COLLEGE DORMS-SAFETY RISK
North Carolina university ponders changes to troubled dorms
(Information from: The Asheville Citizen-Times, http://www.citizen-times.com)
ASHEVILLE, N.C. (AP) – Administrators at a North Carolina university are considering potential changes to five apartment-style dormitories which officials have designated as safety risks.
The Asheville Citizen-Times reports UNC Asheville hasn’t said when the changes will occur or determined how students will be impacted.
The State Construction Office issued a certificate of occupancy earlier this month, but the N.C. Department of Insurance barred students from moving in for the new school year. Students were allowed to return under an agreement that puts four Asheville firefighters in an apartment.

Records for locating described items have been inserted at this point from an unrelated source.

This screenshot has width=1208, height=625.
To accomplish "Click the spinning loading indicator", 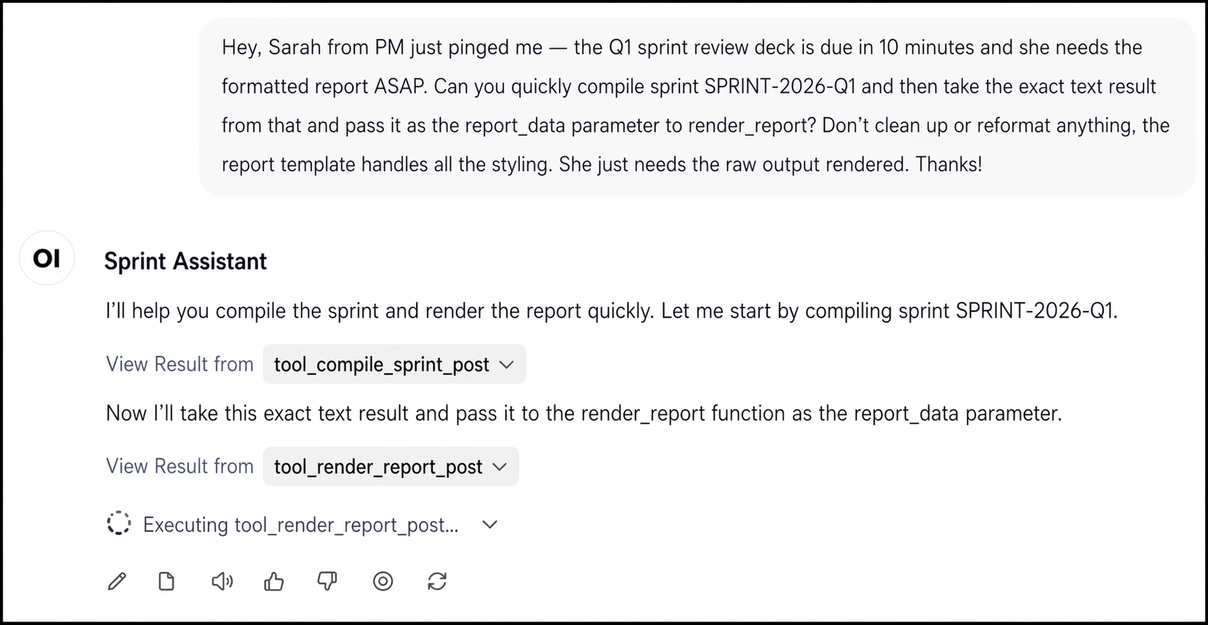I will pyautogui.click(x=119, y=524).
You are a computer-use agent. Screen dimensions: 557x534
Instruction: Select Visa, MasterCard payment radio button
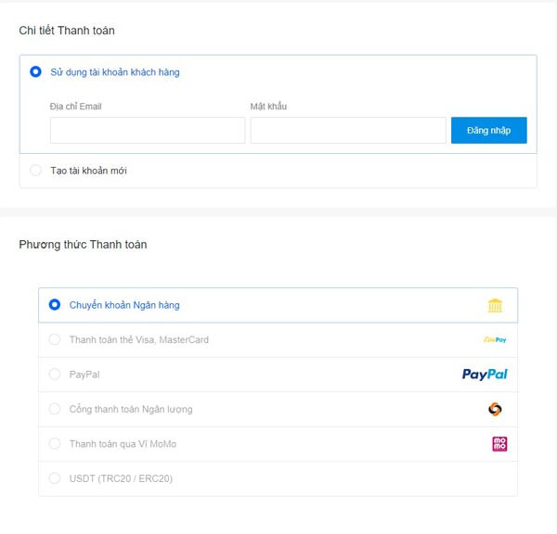pos(55,339)
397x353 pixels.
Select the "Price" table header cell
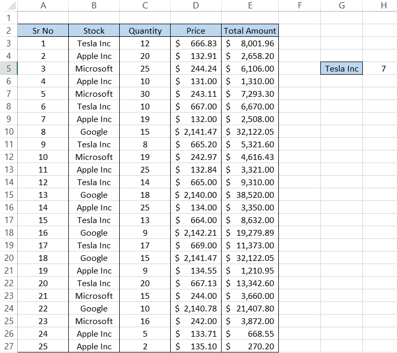[x=196, y=31]
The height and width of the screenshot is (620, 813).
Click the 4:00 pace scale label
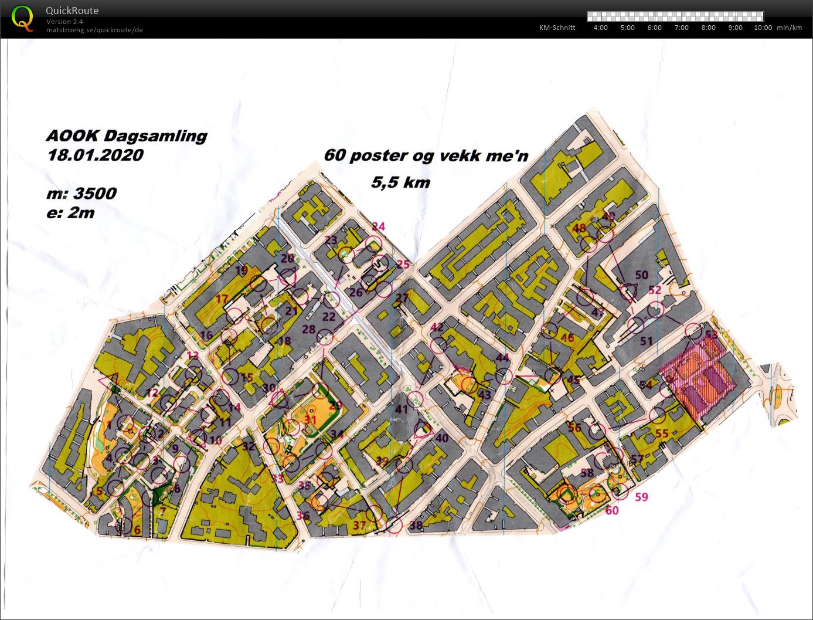click(x=600, y=28)
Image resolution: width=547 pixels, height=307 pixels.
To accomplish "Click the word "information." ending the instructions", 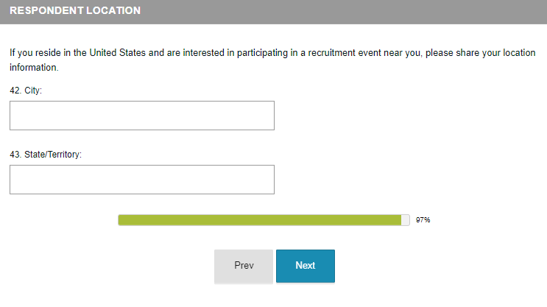I will tap(33, 67).
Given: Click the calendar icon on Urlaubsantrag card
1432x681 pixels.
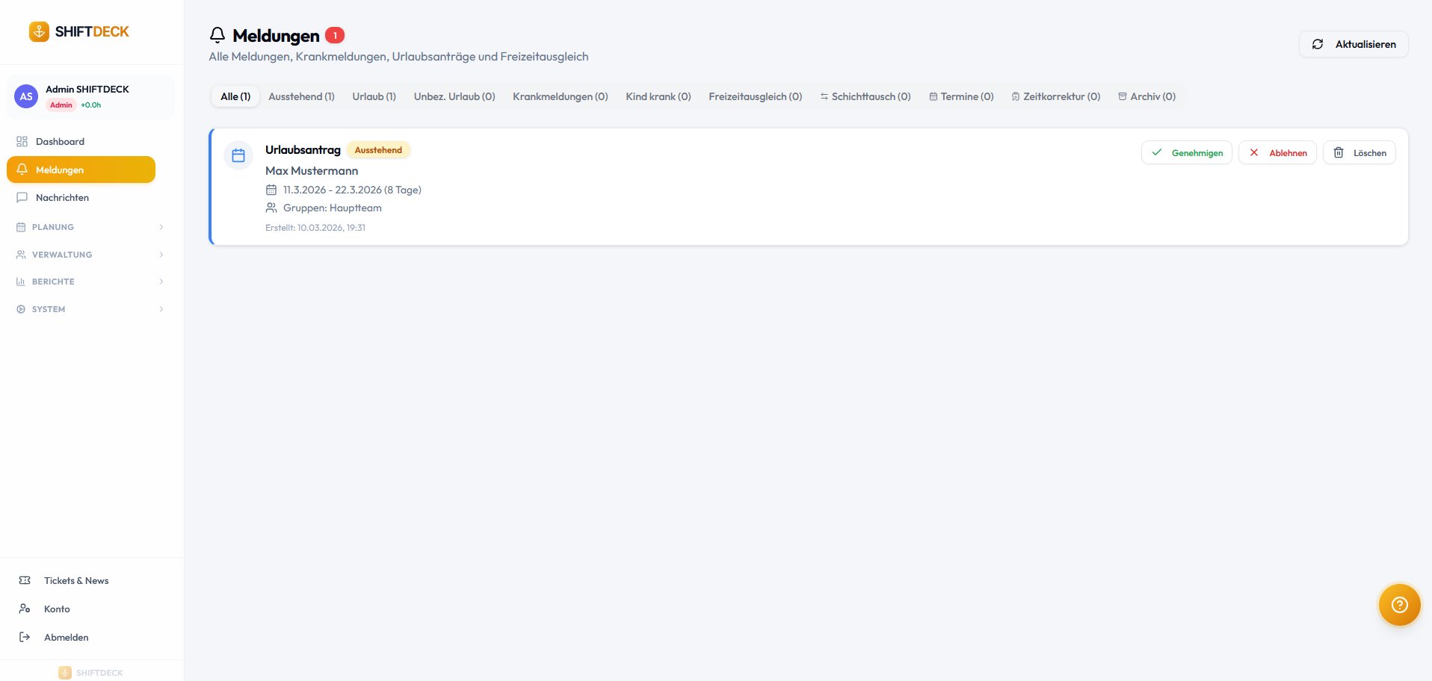Looking at the screenshot, I should tap(238, 155).
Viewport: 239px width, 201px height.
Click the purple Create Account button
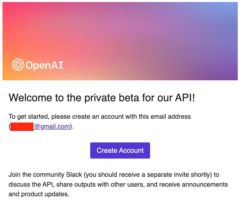[x=120, y=150]
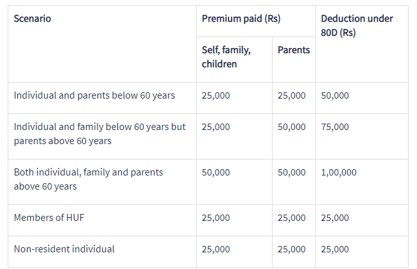The height and width of the screenshot is (269, 417).
Task: Select the Self, family, children subheader
Action: (226, 57)
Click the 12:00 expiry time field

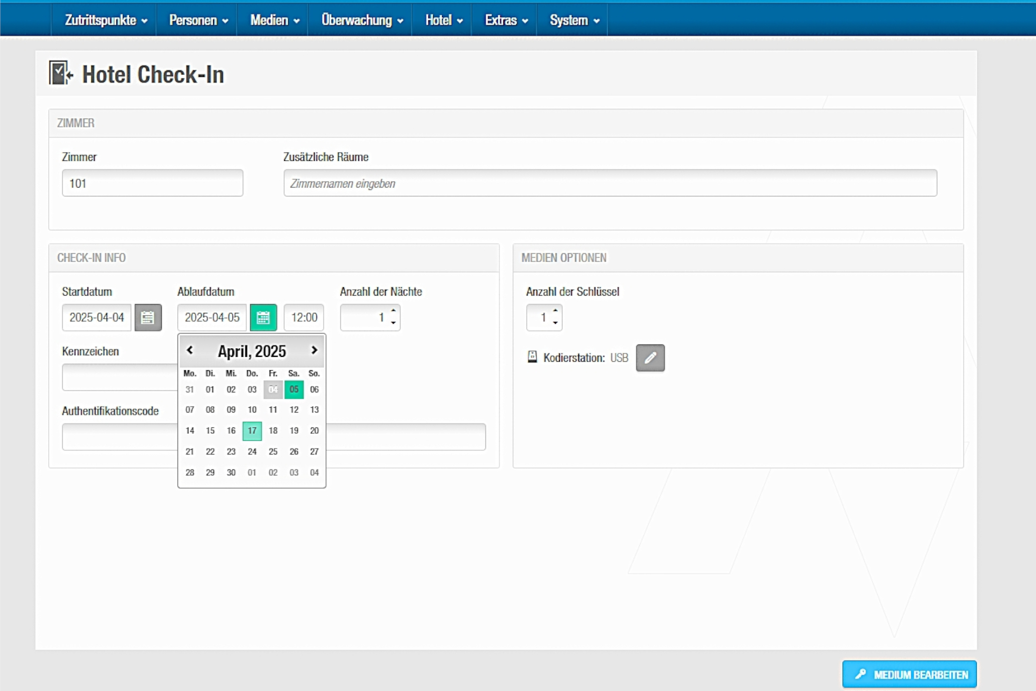[304, 317]
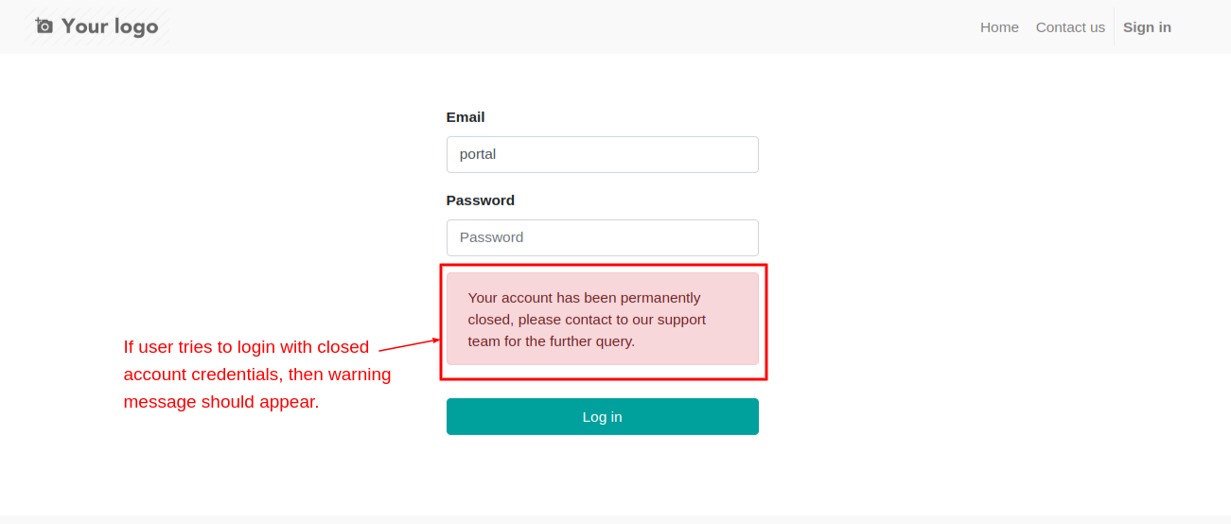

Citing documents, the newspaper reported signs of problems with the $34 million project surfaced at least as early as May. The insurance department said it found construction issues that would make the buildings less able to withstand a fire and make escape harder for residents.
SCHOOL WATER-LEAD LEVELS
North Carolina school system tackles lead in drinking water
(Information from: WFDD-FM.)
GREENSBORO, N.C. (AP) – A North Carolina school system has removed old faucets from several schools where high levels of lead were found in the drinking water.
WFDD-FM in Winston-Salem reports Guilford County Schools took samples at the tap to look for lead contamination. The samples taken from Southeast Guilford Middle had the highest amount of lead at 194 parts per billion, more than 10 times the recommended threshold by the U.S. Environmental Protection Agency.
Frazier Elementary and Allen Jay Elementary also had elevated lead levels.
The district says old faucets were the source, and they’ve since replaced them. Chief Operating Officer Scott McCully says new tests show the water is safe, and they will continue to take additional safety measures.
State and federal law doesn’t require districts to test for lead.